Talk to me by Carla216 is licensed under CC BY 2.0
Hearing tests were not done at birth when my daughter was born, so I had no idea that she was Deaf. When I discovered that she was Deaf at five months, I knew I needed to do something on my end to ensure she lived a happy and productive life.
Ways to Learn
Using the available tools, I could find (books, puzzles, flash cards), I began using basic and sight words in American Sign Language (ASL) with her every day. By the time we started going to a local center that provided sign language services she knew how to communicate her basic needs.

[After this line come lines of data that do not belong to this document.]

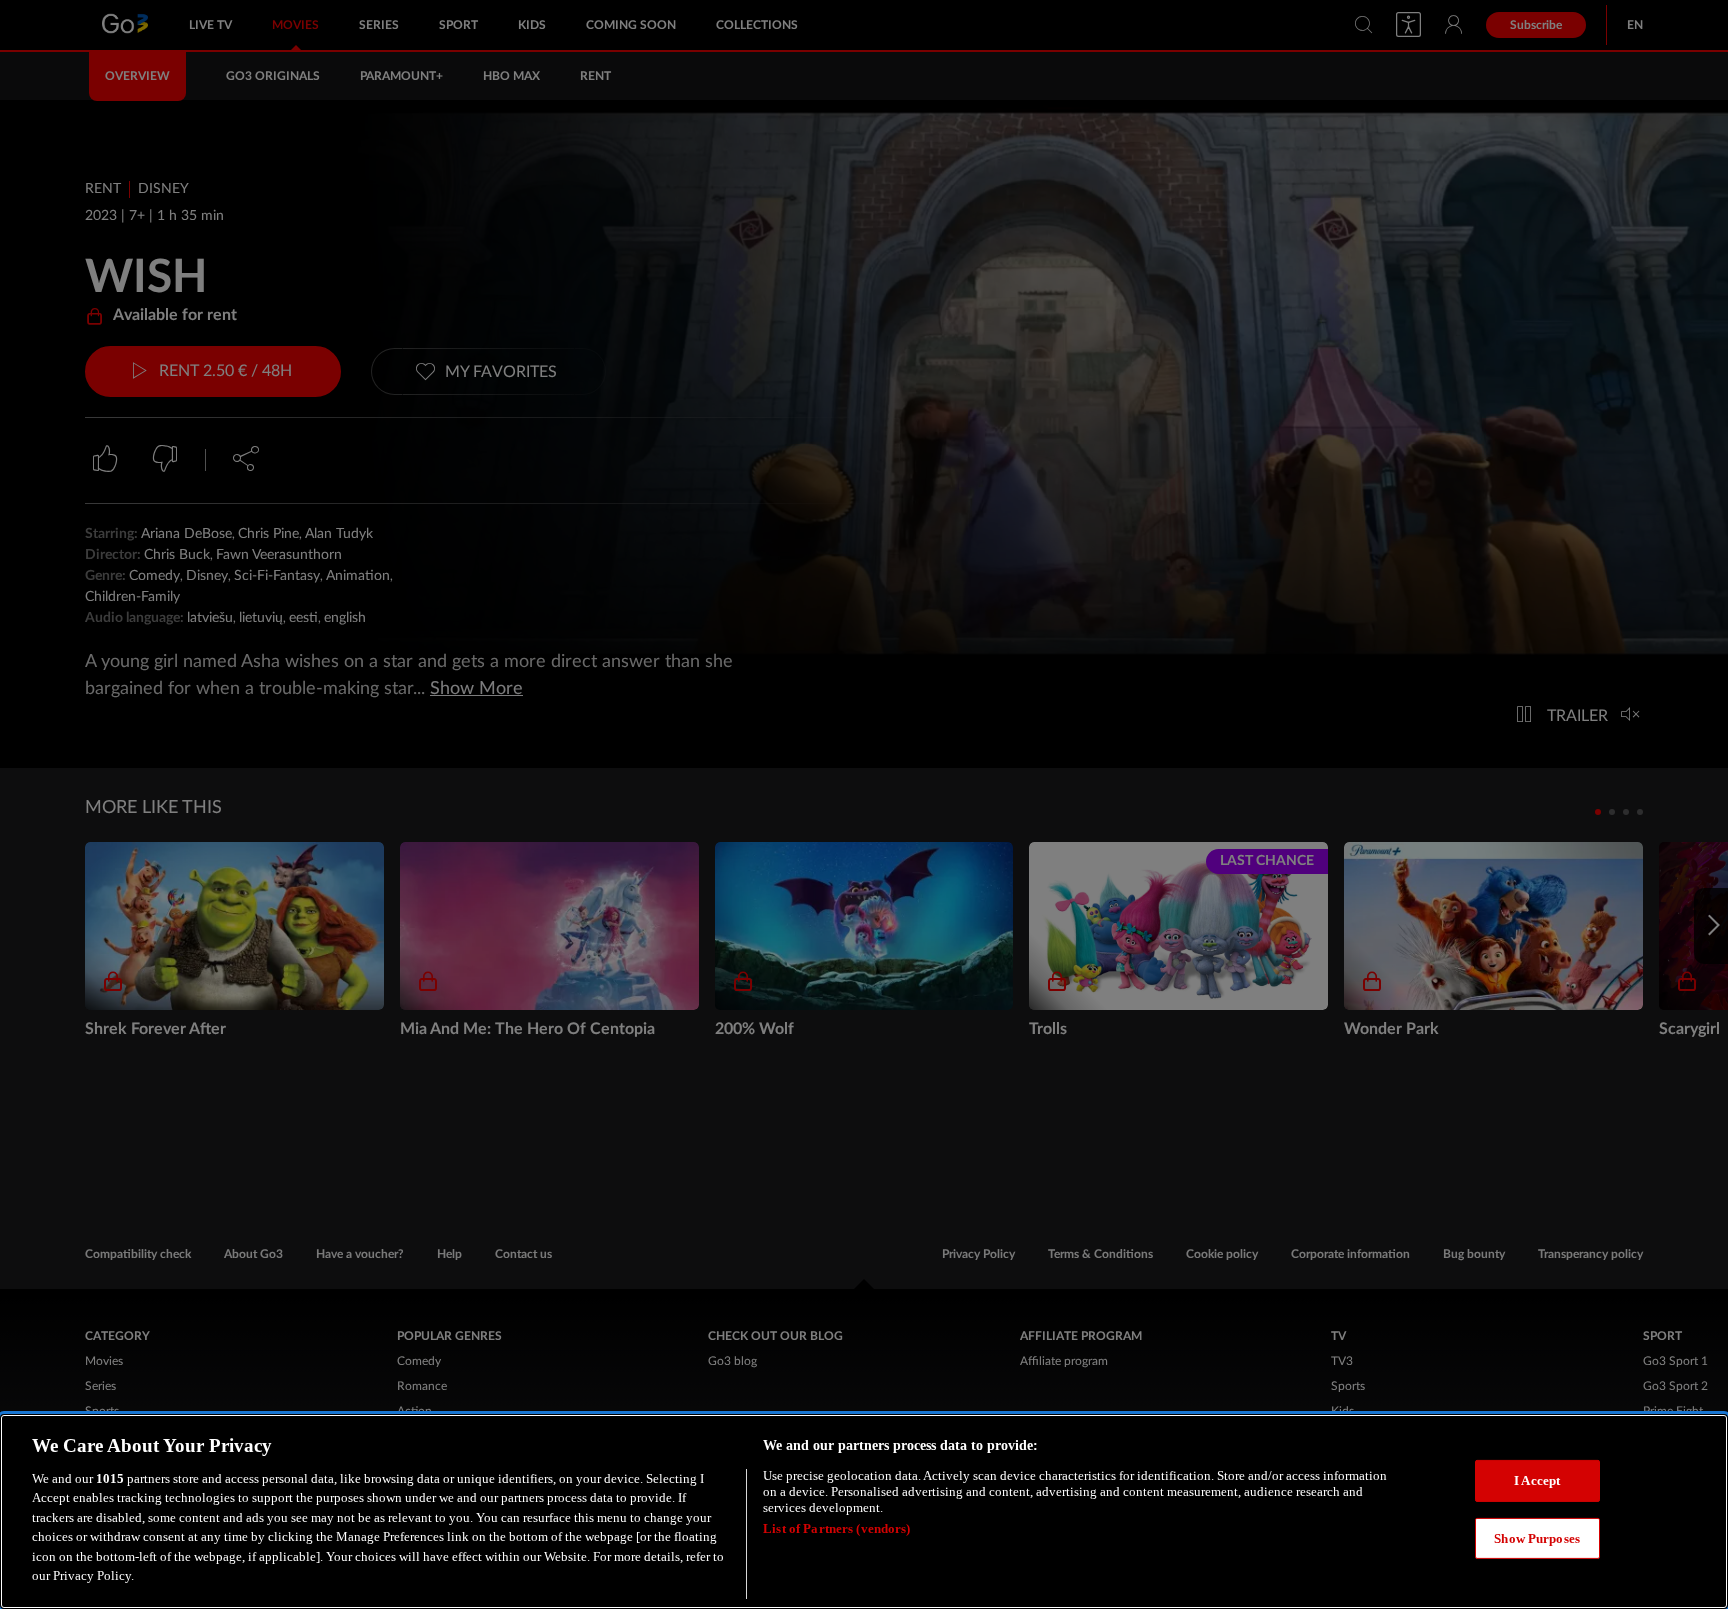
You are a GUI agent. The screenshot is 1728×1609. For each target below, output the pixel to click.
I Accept (1537, 1480)
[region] (864, 1511)
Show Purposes (1537, 1538)
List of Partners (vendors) (836, 1528)
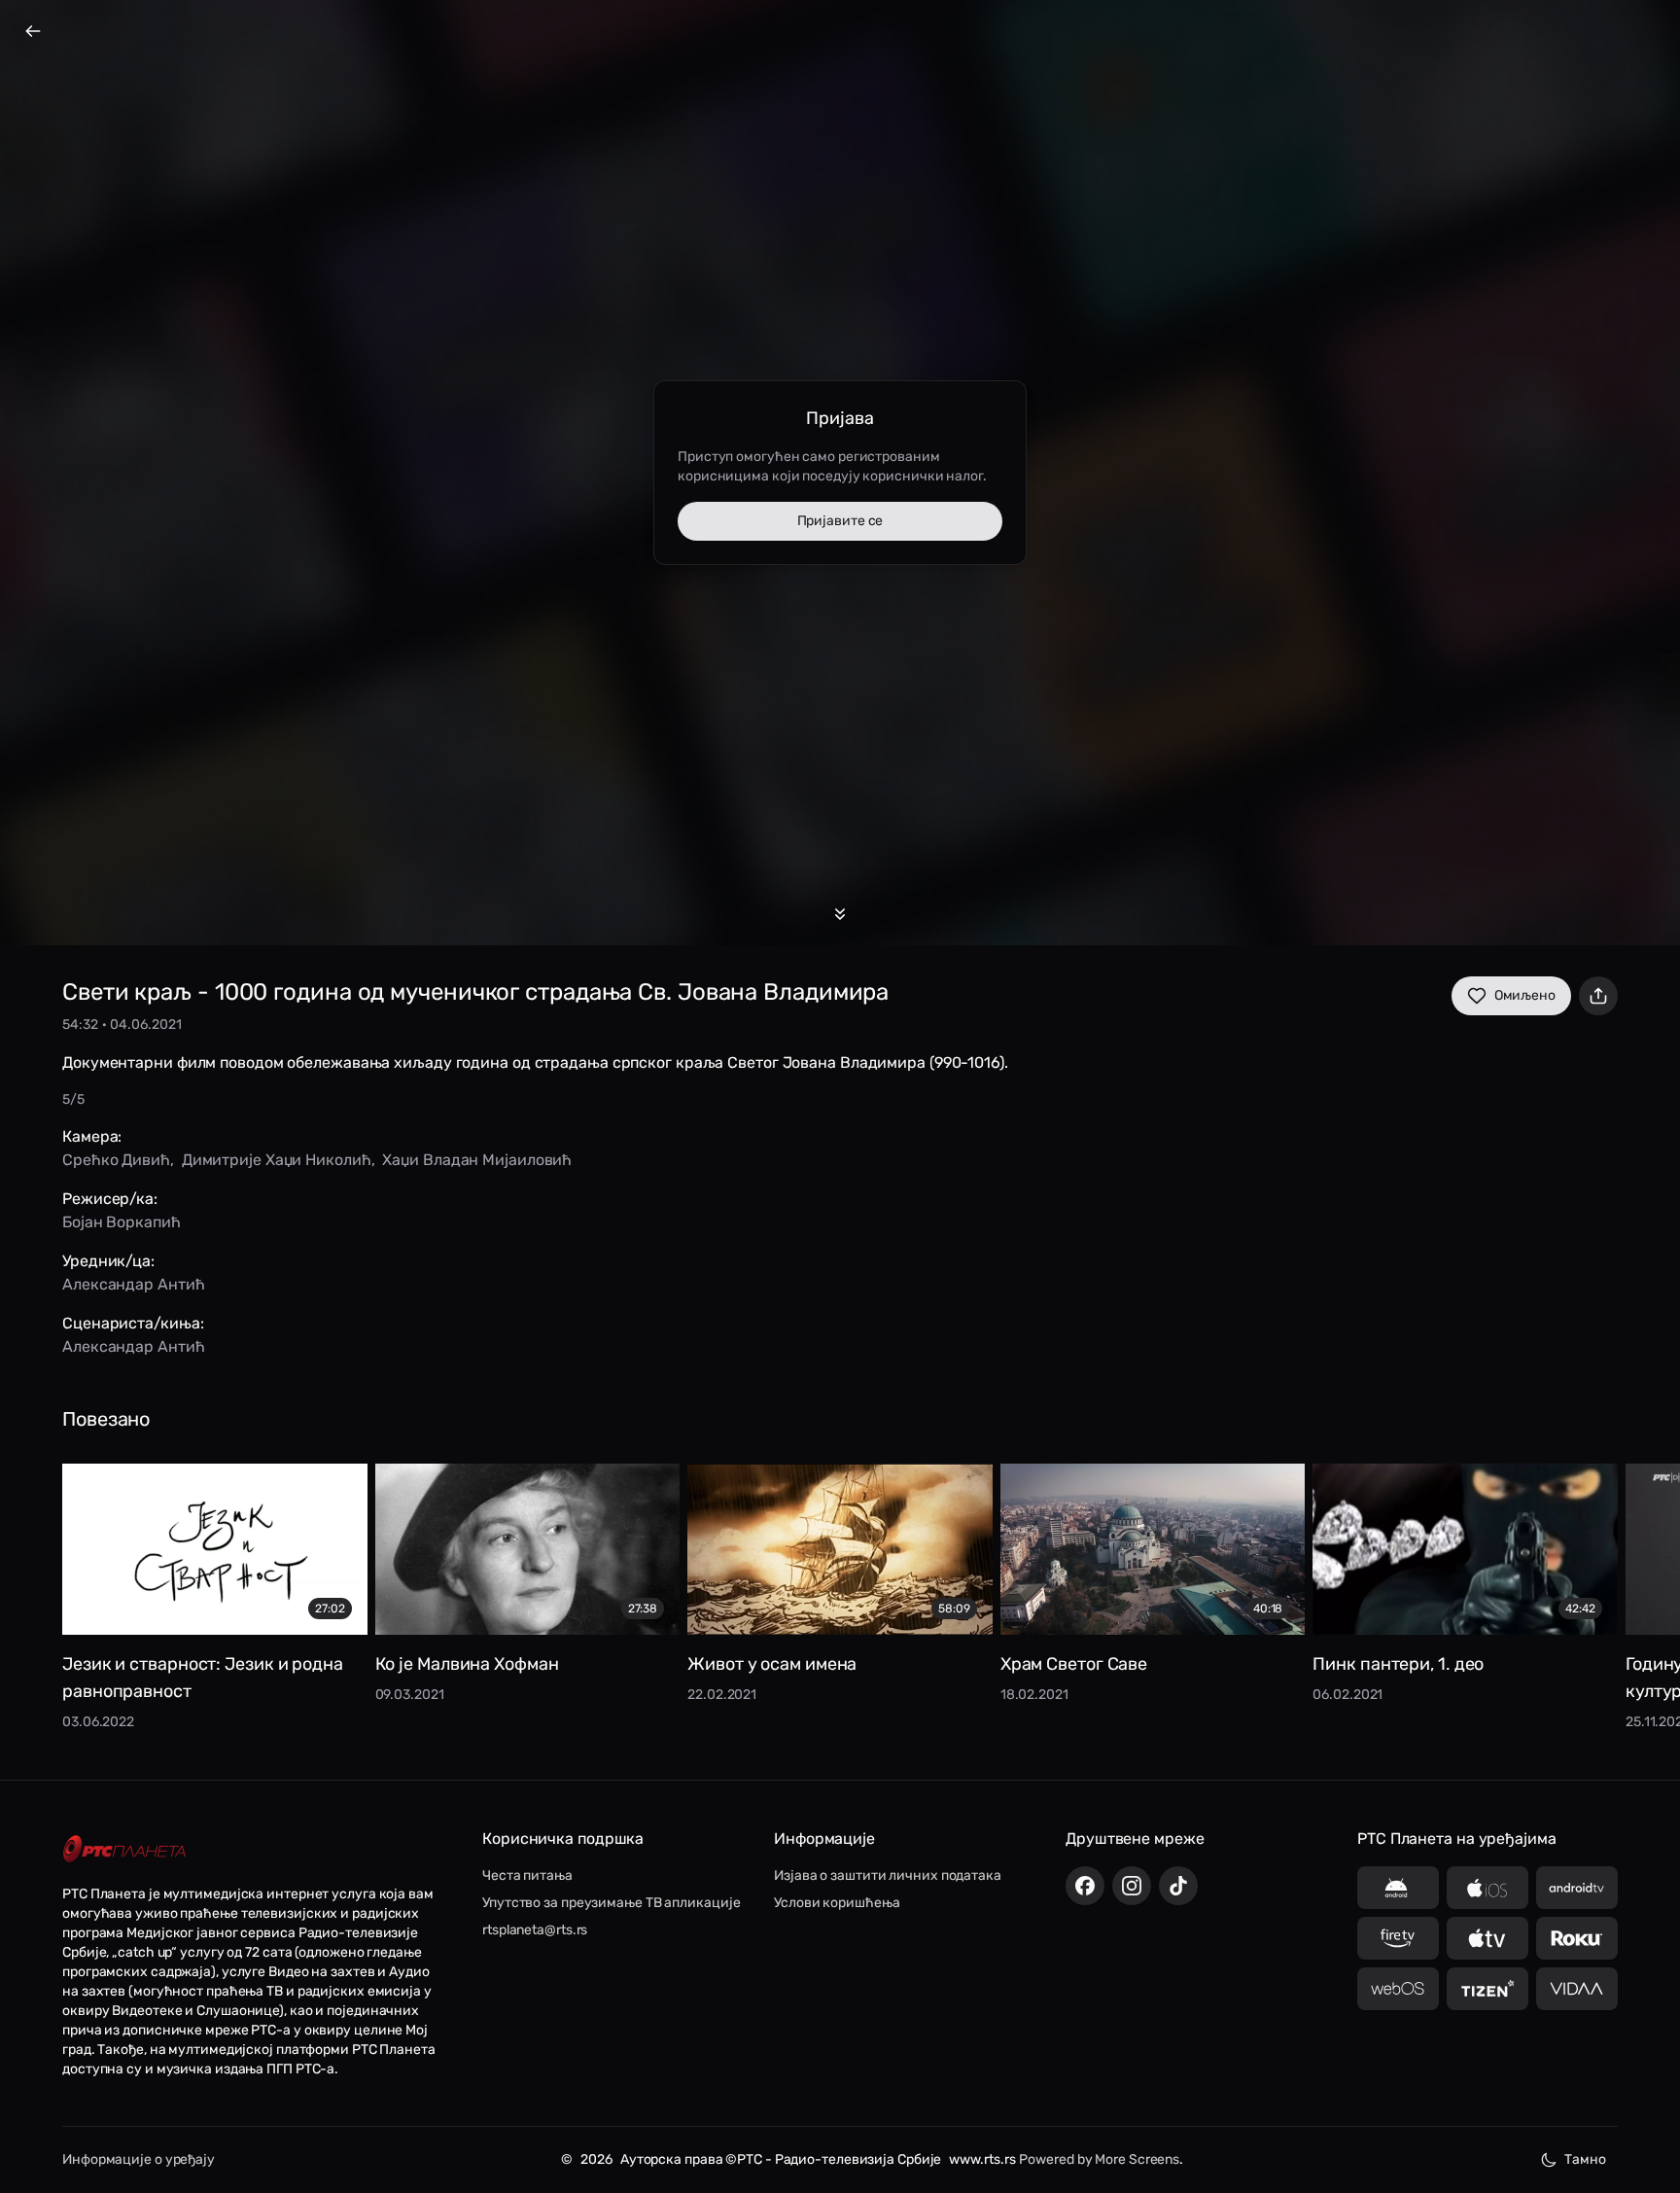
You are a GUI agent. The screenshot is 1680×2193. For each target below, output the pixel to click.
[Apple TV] (1487, 1938)
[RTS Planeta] (124, 1848)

I did not know how important early visual communication was for my daughter’s development at this time. When I decided to go to school to get my degree in Sign Language Interpreter Education, I learned that signing with my daughter during her early years of life provided her with a better chance at succeeding in school and within her different social environments. I have continued to learn and increase my knowledge of American Sign Language and the Deaf community for my daughter’s wellbeing and myself.
Harder Than you Think
To be honest, this journey has not been easy, learning a second language as an adult is difficult. Your brain does not function the same way it did when you were younger, so you have to work ten times harder to achieve your goal. There were several long nights of studying and countless frustrating days trying to figure out how to effectively communicate a concept clearly, but I can genuinely say it has all been worth it. There are many different options and avenues available to parents today to help them learn ASL. Sitting in a class with a Deaf professor worked wonders for me, this provided me with the opportunity to engage in active conversations with another Deaf individual. But some parents do not have the time available to attend classes, that’s where books, DVD’s, websites, Deaf adults and mobile devices can become an essential tool for parents wanting to learn ASL.